Goal of the exercise: In the text about the album Time Speaks, repeat word for word the part that opens with the words containing "Time Speaks, subtitled" and closes with "label in 1984.".

#### Extracted text

Time Speaks, subtitled Dedicated to the Memory of Clifford Brown, is an album by saxophonist/composer Benny Golson that was recorded in 1982 and released on the Japanese Baystate label the following year. The album features trumpeters Freddie Hubbard and Woody Shaw performing tunes associated with, or inspired by, Clifford Brown and was reissued on the Dutch Timeless label in 1984.

Reception

The AllMusic review by Scott Yanow said "This set was chiefly notable for teaming together for the first time trumpeters Freddie Hubbard and Woody Shaw. Ostensibly a tribute to Clifford Brown, the sextet date only has two songs actually played by Brown. No matter; it is for the Hubbard-Shaw matchup that this straight-ahead outing is mostly recommended, as the two trumpeters provide most of the fireworks".

########
#### Data supplied

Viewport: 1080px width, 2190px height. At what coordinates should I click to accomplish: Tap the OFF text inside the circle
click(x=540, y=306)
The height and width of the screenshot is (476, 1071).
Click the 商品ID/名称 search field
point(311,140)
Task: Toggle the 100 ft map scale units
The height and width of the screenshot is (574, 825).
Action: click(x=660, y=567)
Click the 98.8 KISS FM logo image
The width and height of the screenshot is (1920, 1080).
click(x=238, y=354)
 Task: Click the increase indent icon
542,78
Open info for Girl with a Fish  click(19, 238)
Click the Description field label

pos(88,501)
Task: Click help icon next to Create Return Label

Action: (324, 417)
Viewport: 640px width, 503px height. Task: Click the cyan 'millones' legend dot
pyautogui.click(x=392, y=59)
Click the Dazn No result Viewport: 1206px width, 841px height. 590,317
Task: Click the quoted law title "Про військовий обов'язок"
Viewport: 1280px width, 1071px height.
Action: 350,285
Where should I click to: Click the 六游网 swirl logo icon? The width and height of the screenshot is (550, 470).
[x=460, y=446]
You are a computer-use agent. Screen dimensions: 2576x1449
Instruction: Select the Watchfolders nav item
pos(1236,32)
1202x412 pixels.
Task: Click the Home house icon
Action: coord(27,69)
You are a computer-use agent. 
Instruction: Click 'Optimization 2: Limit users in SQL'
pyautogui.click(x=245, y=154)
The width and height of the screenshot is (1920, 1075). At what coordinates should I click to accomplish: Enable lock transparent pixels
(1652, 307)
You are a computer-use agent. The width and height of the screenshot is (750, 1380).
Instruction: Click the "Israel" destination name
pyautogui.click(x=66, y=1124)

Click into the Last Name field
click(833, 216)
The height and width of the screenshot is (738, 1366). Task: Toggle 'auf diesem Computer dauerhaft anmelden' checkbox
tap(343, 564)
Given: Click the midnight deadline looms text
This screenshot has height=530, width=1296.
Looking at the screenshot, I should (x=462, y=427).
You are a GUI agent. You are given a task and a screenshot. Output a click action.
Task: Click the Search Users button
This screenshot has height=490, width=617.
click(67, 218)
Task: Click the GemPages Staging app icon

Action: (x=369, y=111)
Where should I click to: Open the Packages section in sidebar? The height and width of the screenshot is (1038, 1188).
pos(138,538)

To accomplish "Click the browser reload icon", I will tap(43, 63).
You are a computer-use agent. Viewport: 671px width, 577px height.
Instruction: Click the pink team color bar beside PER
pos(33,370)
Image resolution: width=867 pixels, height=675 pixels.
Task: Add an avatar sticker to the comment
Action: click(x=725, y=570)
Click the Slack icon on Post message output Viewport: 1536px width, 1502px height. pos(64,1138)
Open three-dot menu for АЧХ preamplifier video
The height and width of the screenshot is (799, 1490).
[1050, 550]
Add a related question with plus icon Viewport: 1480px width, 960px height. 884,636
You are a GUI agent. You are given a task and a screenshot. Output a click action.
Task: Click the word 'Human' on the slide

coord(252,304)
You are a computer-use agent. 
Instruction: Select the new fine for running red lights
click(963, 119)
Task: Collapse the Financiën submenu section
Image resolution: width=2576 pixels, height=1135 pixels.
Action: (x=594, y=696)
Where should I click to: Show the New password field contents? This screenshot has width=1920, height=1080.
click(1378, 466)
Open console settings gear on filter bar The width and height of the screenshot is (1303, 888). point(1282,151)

########

Right answer:
Time Speaks, subtitled Dedicated to the Memory of Clifford Brown, is an album by saxophonist/composer Benny Golson that was recorded in 1982 and released on the Japanese Baystate label the following year. The album features trumpeters Freddie Hubbard and Woody Shaw performing tunes associated with, or inspired by, Clifford Brown and was reissued on the Dutch Timeless label in 1984.